Die mazedonische Armee hat am Donnerstag wenige Stunden nach einem tödlichen Angriff auf zwei ihrer Soldaten im Norden des Landes eine neue Offensive gegen albanische Rebellen begonnen. Mit dem groß angelegten Einsatz solle die Region nördlich von Kumanovo von Terroristen "gesäubert" werden, sagte ein Regieungssprecher in Skopje. Lokale Albaner berichteten, seit dem Nachmittag greife die Armee mit Hubschraubern und Artillerie an. Damit schien eine Verhandlungslösung in die Ferne zu rücken.

dpa SKOPJE. Die albanischen Freischärler hatten die Soldaten, die auf einer Patrouillenfahrt im Grenzgebiet unterwegs waren, morgens gegen 5.30 Uhr in der Ortschaft Vaksince angegriffen, teilte das Innenministerium mit. Ein dritter Soldat sei verschleppt worden. Um 15.00 Uhr lief ein Ultimatum des Innenministeriums an die Einwohner des Dorfes Vaksince und der Nachbarortschaft Slupcane ab, die Gegend zu räumen.

Über Städte und Dörfer nördlich von Skopje wurde eine nächtliche Ausgangssperre von 22.00 Uhr bis 05.00 Uhr verhängt. Die Sicherheitskräfte warnten die als Terrorgruppen bezeichneten albanischen Rebellen, Zivilisten als Schutzschild zu missbrauchen. Die albanischen Rebellen hatten in dem umkämpften Gebiet eine "befreite Zone" ausgerufen.

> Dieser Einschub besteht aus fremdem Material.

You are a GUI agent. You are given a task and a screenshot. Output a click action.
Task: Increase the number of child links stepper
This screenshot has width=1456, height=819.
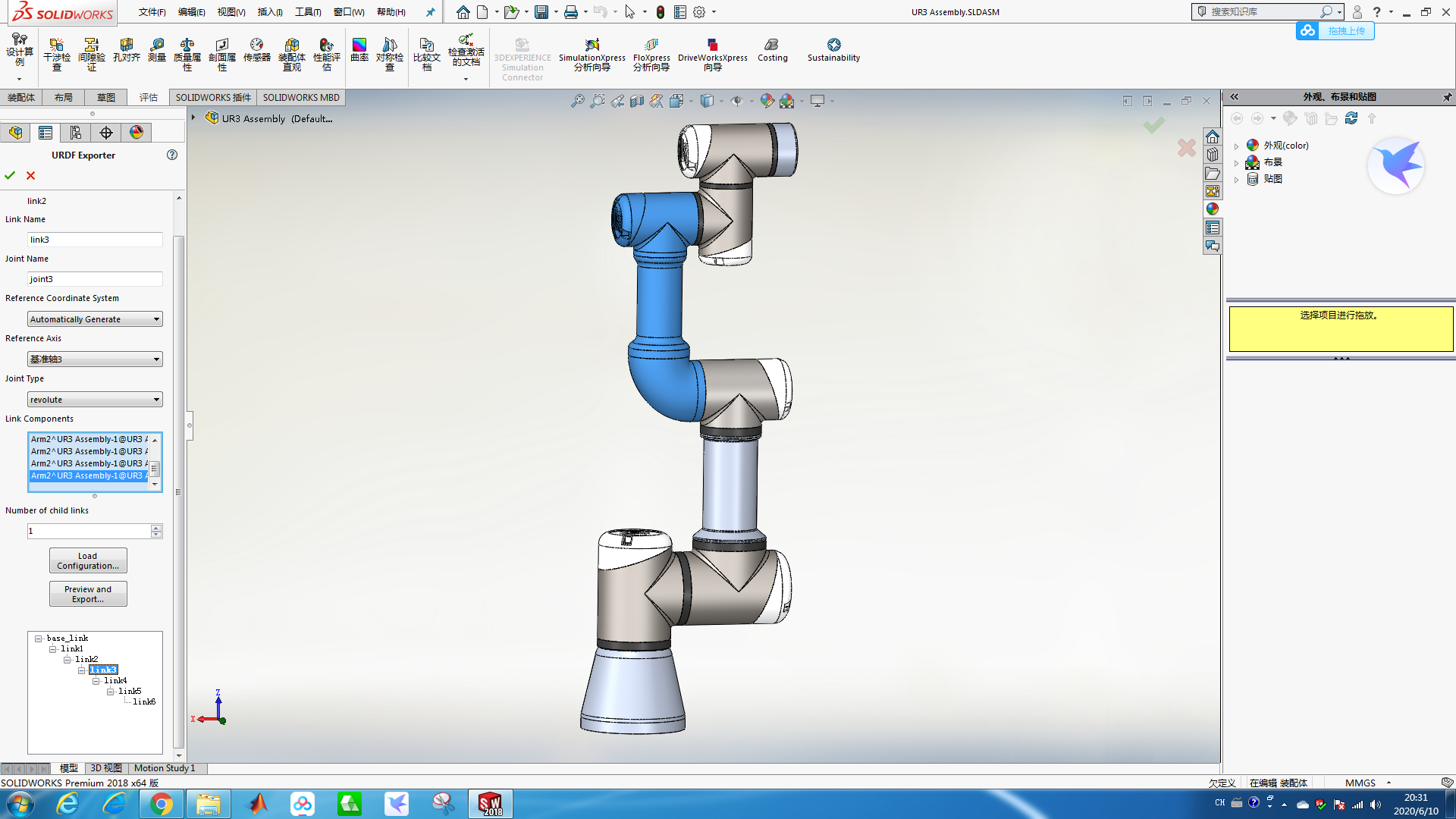point(156,528)
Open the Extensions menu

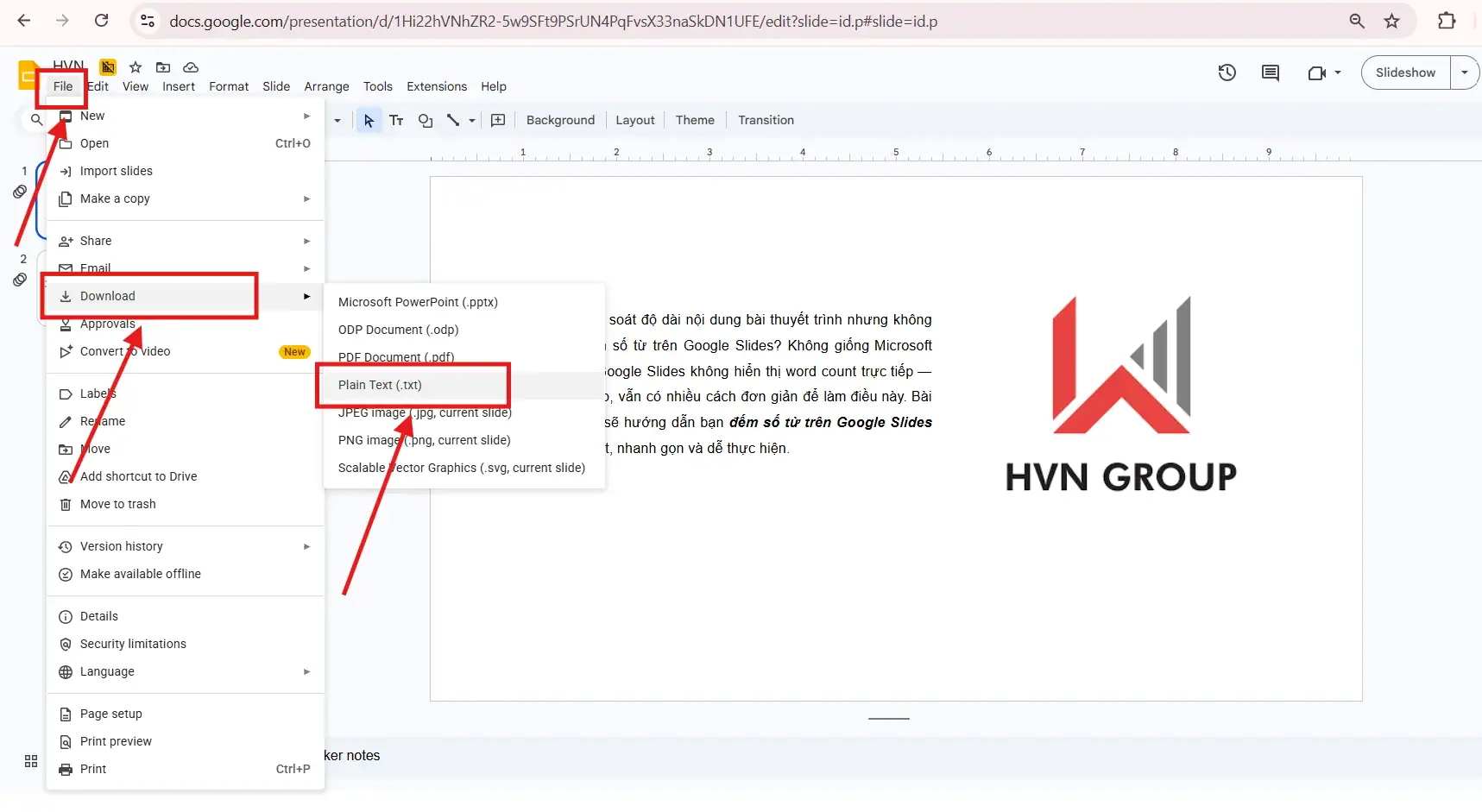tap(436, 86)
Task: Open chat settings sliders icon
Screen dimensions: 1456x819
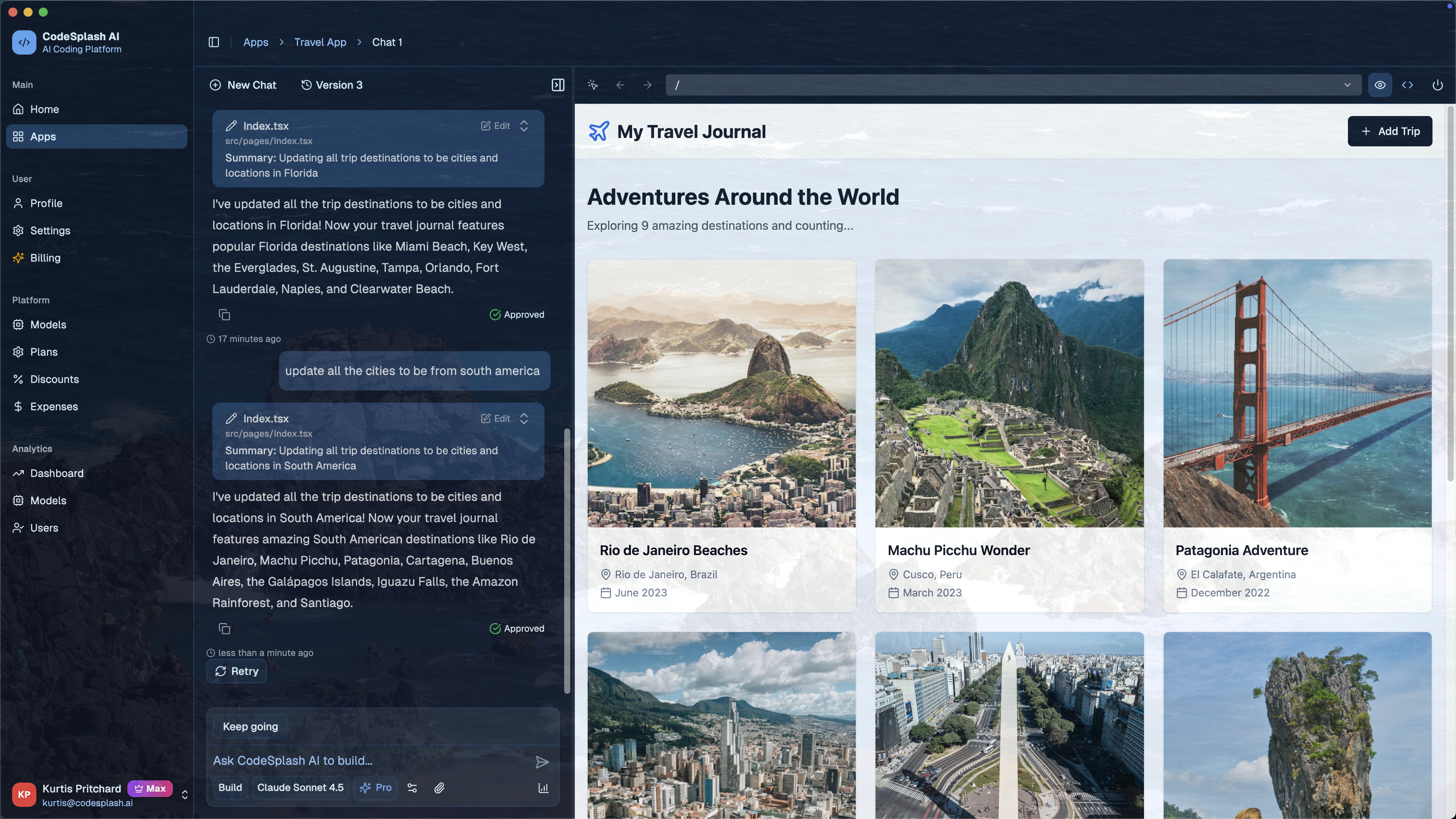Action: [412, 788]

Ein Rebellenführer bestätig telefonisch den Zusammenstoß. Der Freischärler-Kommandeur mit dem Decknamen "Hoxha" bezeichnete die Soldaten als Eindringlinge, die angegriffen worden seien. In einem Telefongespräch sagte er, die Rebellen hätten in einem anderen Ort zwei Paramilitärs gefangen genommen. "Wir beabsichtigen nicht, unsere Waffen niederzulegen, bevor unsere Forderungen erfüllt sind", sagte der Rebellenführer. "Wir greifen Regierungstruppen nicht an oder überfallen sie. In Wahrheit dringen die mazedonischen Kräfte in albanische Häuser ein und verschrecken unsere Leute."

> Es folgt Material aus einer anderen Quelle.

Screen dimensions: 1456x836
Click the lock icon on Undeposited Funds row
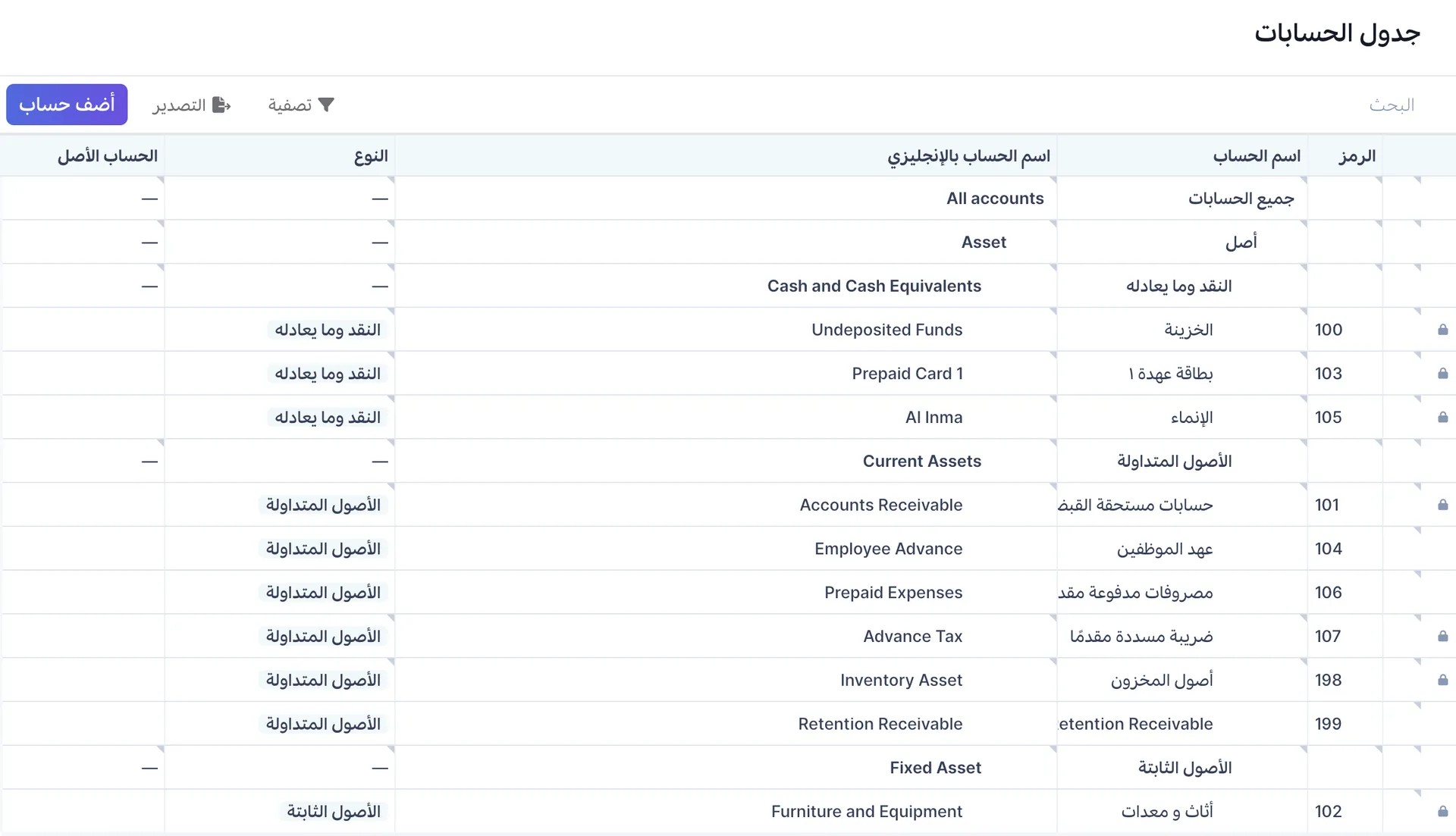pos(1442,329)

Friedensbemühungen untergraben?

Nato-Generalsekretär George Robertson zeigte sich in Brüssel "entsetzt und zutiefst besorgt" über die tödlichen Angriffe auf die Soldaten. Dadurch könnten die Friedensbemühungen in einem Land untergraben werden, das ein gutes Beispiel für eine funktionierende Demokratie auf dem Balkan sei. "Die Nato wird die Anwendung von Gewalt gegen die Behörden und die demokratische Regierung in Skopje nicht tolerieren." Robertson forderte alle Volksgruppen auf, "die Gewalt zu verurteilen und beherrscht zu handeln". Sie müssten gemeinsam gegen die Extremisten zusammenstehen und diese isolieren. Ihnen dürfe keine Chance gegeben werden, das Land zu destabilisieren.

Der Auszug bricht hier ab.